Dans le même "Nice Matin", une interview du cinéaste Robert Guédiguian pointe les "très fortes contradictions" du Festival de Cannes. "Ken Loach, rappelle-t-il, a présenté ici quatorze de ses films, face aux smokings et aux yachts. Et il a eu deux fois la Palme. [...] Le capital finance les films qui le dénoncent, c'est l'un de ses paradoxes, constate-t-il. Ils peuvent le dénoncer à condition... qu'ils lui rapportent de l'argent", conclut Robert Guédiguian, qui sait de quoi il parle, lui qui depuis "Dernier été" en 1981, a fait plus qu'à son tour le bonheur du festivalier cannois. 

Leonardo Di Caprio, infatigable pèlerin d’écologie

Mais Cannes n'est pas seulement ce lieu où on pleure en smoking et robe de soirée sur les malheurs des prolétaires, avant de noyer son chagrin dans la première coupe de champagne venue. Elle est aussi l'endroit où on conscientise les populations consuméristes sur les risques qu'elles font courir à la planète. Cette année, c'était hier soir, on a ainsi pu voir en séance spéciale un documentaire, "Ice on Fire", qui pose la question suivante, pour reprendre son synopsis : "allons-nous laisser le changement climatique détruire la civilisation ou allons-nous utiliser des technologies capables de l'inverser ?" Pour poser cette question cruciale, un narrateur, et pas des moindres : Leonardo Di Caprio, présent également, ça tombe bien, ces jours-ci, pour promouvoir le nouveau film de Quentin Tarantino. Infatigable pèlerin de la cause écologiste que Leonardo Di Caprio, lui qui il y a 11 ans avait déjà présenté ici-même "La 11e Heure", le film qu'il avait produit et co-écrit, et qui avait fait beaucoup pour entamer la prise de conscience mondiale des périls écologiques qui nous menacent. 

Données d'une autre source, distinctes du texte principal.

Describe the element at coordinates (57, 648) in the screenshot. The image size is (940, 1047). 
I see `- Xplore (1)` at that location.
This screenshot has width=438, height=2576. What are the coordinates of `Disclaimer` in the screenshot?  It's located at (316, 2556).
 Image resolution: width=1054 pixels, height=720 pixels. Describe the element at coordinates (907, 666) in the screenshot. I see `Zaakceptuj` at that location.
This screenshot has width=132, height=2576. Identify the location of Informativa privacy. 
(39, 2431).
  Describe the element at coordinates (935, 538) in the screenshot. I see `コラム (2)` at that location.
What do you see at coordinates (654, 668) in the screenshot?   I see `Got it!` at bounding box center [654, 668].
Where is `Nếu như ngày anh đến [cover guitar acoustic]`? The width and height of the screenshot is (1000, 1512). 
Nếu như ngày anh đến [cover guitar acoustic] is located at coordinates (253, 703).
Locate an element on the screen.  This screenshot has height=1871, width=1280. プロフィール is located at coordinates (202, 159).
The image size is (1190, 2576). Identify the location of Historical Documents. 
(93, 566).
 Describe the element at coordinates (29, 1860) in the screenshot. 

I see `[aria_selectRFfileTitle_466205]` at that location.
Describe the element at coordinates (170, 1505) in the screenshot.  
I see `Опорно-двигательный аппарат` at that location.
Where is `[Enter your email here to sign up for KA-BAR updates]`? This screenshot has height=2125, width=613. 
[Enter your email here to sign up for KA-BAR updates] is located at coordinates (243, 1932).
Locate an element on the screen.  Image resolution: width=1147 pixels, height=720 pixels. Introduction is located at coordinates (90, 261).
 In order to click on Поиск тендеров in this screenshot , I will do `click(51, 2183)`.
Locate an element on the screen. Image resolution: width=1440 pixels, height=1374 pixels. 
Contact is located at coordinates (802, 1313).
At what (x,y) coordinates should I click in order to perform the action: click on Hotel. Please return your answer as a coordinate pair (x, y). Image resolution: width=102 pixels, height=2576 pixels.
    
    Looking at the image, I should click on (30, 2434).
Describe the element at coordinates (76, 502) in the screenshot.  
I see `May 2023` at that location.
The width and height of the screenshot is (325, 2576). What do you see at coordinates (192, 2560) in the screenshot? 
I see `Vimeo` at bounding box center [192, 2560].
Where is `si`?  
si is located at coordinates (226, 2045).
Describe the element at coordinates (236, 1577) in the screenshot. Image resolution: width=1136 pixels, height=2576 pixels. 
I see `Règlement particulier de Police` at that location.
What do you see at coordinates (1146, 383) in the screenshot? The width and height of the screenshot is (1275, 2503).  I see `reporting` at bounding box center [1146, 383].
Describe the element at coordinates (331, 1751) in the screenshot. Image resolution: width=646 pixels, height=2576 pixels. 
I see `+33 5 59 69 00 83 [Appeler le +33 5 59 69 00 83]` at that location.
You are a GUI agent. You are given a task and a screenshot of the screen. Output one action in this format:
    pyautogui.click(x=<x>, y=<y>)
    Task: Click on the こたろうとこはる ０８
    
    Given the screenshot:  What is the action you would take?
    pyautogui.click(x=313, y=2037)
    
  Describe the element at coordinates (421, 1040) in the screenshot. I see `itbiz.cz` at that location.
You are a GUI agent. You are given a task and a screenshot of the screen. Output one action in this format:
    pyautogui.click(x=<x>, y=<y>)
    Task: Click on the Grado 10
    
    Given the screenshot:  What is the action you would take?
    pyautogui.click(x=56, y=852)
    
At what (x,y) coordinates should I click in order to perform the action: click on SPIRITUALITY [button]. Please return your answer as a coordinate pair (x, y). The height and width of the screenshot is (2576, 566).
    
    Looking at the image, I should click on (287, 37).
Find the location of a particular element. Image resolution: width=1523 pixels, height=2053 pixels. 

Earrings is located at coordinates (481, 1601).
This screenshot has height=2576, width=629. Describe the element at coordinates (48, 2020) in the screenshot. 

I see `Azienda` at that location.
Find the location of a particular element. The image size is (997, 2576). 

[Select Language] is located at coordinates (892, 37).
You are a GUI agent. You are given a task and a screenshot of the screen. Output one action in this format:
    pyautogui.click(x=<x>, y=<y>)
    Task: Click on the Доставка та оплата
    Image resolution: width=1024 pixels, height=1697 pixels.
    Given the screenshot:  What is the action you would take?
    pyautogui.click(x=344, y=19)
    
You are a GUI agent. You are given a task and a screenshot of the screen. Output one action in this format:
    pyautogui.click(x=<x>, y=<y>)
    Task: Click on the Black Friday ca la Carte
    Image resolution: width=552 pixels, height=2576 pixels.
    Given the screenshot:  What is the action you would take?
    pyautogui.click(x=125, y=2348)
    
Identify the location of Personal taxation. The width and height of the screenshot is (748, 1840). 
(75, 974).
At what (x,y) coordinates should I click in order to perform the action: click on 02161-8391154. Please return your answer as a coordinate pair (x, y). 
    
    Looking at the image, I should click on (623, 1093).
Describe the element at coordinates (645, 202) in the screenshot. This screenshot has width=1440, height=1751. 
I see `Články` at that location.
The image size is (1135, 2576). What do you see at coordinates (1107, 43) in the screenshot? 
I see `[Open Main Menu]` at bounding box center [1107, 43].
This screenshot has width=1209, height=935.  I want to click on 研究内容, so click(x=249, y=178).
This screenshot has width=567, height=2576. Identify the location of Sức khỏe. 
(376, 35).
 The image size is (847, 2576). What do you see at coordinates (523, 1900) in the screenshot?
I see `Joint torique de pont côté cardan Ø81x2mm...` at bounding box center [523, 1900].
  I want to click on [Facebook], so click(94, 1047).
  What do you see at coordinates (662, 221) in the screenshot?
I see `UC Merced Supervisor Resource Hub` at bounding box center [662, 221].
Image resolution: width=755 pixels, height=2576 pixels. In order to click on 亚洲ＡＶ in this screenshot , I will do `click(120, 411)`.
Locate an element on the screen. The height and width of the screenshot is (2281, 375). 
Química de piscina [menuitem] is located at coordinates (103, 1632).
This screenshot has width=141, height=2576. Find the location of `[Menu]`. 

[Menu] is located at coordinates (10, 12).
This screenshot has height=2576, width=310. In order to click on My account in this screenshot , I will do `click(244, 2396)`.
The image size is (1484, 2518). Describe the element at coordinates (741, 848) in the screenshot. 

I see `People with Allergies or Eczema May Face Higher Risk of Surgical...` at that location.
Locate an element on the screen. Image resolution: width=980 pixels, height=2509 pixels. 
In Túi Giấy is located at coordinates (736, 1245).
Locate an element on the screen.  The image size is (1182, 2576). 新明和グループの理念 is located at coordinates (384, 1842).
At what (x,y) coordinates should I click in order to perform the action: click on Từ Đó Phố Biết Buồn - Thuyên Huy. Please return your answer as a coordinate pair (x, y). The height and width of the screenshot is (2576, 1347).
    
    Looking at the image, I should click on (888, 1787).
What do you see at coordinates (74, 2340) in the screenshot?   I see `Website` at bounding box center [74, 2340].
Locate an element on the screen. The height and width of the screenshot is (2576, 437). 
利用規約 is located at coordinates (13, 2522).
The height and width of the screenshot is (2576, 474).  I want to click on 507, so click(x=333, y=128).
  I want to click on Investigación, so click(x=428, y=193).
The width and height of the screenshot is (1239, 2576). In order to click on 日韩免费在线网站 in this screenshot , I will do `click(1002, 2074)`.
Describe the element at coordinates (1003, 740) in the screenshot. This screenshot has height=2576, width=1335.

1.900 tonnes de déchets supplémentaires

Mais comme on est à Cannes, terre de contrastes et d'infinis paradoxes, tout cela se fait au prix d'un bilan carbone et d'un impact environnemental des plus désastreux. "Il y a sans doute énormément de progrès à faire sur l'organisation du festival pour la rendre plus écologique", euphémisait le cinéaste Cyril Dion, l'auteur avec Mélanie Laurent du documentaire à succès "Demain", venu vendredi  à Cannes appeler le monde du cinéma à agir face à la crise environnementale. Et de fait, détaille une dépêche de l'AFP, avec ses kilos de nourriture jetés (à force d'anticiper les désirs des stars), ses yachts énergivores (qui font fonctionner leurs moteurs toute la journée pour avoir de l'électricité), ses atterrissages incessants de jets (sur le petit aéroport de Cannes, 54 atterrissages et décollages par jour, qui inondent de kérosène les jardins alentours), ses berlines transportant des stars sur quelques mètres, et laissant tourner le moteur quand elles sont immobilisées sur la Croisette, le bilan est lourd. Sans parler des innombrables prospectus en papier glacé distribués aux festivaliers, qui s'envolent parfois dans la mer, où ils retrouveront les particules fines laissés par les feux d'artifice. Les associations écologistes dénoncent un immense "gâchis", avec ces 1.900 tonnes de déchets supplémentaires produits par le festival, comme on l'a mesuré en 2015. 

« Si Leonardo vidangeait son bateau dans la baie de Cannes, il prendrait un PV comme les autres »

Le maire de Cannes, David Lisnard, se veut rassurant, rappelant que le tapis rouge, changé trois à quatre fois par jour, est en matière recyclée, et que la mer est ratissée après chaque feu d'artifice. Quant à Leonardo Di Caprio, grand adepte des yachts, et dont on suspecte qu'il n'a pas pris le train pour venir à Cannes, l'édile local assure que s'il "vidangeait son bateau dans la baie de Cannes, il prendrait un PV comme les autres." On ira même plus loin : il n'est pas impossible que le fameux bâtonnet de glace géant mystérieusement dérobé se trouve en fait sur le yacht de la star, dont on ne doute pas qu'il passe ses nuits à nettoyer les plages de la Croisette des déchets qui les jonchent.